Excerpt provided -

·····

# Pokemon Live Action



## Sypl (May 7, 2011)

Has anyone ever heard of this guy? This is amazing. Has anyone ever tried anything like this?

Also look at this.


----------



## Spoon (May 7, 2011)

That's pretty neat idea. Barring the live action Pokémon trailer spoof, I haven't seen a Pokémon video like it. Although, I'd be more impressed if the video maker would have made their own 3D models or would have edited them so they had a similar style. I would have prefered the Pokémon to look a tad more realistic, too. Still, it's pretty cool to see a Pokémon battle come to life. :3


----------



## Arylett Charnoa (May 7, 2011)

I've seen this guy, actually, yeah! Seen all of his movies. I thought it was a pretty awesome idea. Even though the models aren't really the best thing, well, it's still pretty impressive for an amateur effort.


----------



## spaekle (May 8, 2011)

Clicked onto the thread thinking it'd be about this masterpiece of choreography. A real shame I don't have this on VHS. 

Eh, that's a pretty cool idea but it'd probably be a lot better looking  if he'd at least rip the 3D models from the same games. Or made his own 3D models like Spoon said. :<


----------



## mewtini (May 8, 2011)

I watched all his movies :D I LOVED IT *goes nuts*


----------

·····

Supplied material -

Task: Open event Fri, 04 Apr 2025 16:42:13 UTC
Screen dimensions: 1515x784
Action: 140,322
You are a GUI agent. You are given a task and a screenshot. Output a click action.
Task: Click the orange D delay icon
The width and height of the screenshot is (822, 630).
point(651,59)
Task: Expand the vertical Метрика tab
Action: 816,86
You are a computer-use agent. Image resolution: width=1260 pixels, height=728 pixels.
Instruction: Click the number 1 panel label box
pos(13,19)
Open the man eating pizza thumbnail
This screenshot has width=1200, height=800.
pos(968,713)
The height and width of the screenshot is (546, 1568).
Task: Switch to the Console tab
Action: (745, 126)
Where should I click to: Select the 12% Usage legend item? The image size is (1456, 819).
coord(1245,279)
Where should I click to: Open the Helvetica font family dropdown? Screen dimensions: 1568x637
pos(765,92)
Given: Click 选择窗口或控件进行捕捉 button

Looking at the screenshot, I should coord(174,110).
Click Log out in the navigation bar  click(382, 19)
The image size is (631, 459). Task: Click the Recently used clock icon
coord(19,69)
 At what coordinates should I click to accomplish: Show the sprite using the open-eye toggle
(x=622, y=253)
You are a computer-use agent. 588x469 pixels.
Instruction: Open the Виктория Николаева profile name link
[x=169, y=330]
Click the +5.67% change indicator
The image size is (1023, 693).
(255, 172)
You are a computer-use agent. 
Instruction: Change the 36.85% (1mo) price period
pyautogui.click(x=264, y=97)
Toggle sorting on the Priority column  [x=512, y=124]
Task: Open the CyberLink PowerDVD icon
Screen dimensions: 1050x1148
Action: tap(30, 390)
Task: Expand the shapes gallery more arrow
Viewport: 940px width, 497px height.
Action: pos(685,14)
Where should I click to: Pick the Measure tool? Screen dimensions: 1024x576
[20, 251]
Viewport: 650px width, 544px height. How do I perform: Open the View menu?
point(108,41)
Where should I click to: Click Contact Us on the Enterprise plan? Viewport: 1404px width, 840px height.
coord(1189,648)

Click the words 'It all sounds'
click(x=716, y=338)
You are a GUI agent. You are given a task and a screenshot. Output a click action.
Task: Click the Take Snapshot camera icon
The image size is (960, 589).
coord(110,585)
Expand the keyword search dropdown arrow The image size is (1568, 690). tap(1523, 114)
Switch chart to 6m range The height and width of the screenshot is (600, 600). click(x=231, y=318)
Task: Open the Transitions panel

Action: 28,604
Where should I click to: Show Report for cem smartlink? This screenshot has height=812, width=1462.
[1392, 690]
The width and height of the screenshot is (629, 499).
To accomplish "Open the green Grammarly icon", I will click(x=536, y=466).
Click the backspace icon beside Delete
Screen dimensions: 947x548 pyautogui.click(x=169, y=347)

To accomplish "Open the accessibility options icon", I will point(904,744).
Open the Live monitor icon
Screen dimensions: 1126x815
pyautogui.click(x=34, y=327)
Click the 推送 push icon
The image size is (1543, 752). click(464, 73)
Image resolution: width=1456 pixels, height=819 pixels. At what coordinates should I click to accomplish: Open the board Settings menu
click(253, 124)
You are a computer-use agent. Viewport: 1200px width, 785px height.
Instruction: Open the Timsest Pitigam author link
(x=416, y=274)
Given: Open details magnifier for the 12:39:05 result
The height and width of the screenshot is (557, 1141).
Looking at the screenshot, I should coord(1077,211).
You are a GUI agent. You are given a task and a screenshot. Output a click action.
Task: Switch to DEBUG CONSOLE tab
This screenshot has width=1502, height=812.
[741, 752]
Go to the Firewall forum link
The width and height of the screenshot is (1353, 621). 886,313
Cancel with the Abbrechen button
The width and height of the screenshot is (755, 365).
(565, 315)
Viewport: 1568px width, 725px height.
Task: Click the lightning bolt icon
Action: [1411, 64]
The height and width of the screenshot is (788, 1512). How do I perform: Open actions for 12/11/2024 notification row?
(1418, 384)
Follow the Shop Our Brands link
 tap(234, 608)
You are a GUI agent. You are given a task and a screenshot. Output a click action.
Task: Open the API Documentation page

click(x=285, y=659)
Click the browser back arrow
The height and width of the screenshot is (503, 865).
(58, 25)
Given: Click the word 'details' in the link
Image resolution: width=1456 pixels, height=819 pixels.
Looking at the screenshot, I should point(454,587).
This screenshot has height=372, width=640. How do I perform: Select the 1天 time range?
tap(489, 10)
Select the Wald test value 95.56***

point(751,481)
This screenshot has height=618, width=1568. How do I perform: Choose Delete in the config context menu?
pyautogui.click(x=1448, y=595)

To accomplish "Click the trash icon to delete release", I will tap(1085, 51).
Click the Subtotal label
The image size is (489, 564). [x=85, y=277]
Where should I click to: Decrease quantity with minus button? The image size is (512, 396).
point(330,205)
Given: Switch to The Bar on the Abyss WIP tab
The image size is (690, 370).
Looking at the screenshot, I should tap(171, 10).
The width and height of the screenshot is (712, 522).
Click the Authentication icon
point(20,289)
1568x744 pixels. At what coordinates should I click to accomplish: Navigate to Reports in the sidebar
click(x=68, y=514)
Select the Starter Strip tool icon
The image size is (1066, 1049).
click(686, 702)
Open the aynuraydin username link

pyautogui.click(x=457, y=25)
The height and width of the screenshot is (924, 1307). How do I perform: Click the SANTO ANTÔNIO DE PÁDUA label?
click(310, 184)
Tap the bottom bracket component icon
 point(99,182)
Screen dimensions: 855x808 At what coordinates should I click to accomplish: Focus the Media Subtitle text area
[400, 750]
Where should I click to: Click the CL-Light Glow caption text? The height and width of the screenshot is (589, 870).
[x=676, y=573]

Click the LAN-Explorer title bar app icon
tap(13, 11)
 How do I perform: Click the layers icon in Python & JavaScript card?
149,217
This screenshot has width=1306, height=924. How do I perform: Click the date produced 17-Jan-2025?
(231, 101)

·····

Exercise task - In the forum thread on Pokémon live action, what does Spoon say would have been more impressive?

Answer to the task - The video maker making their own 3D models or editing them so they had a similar style.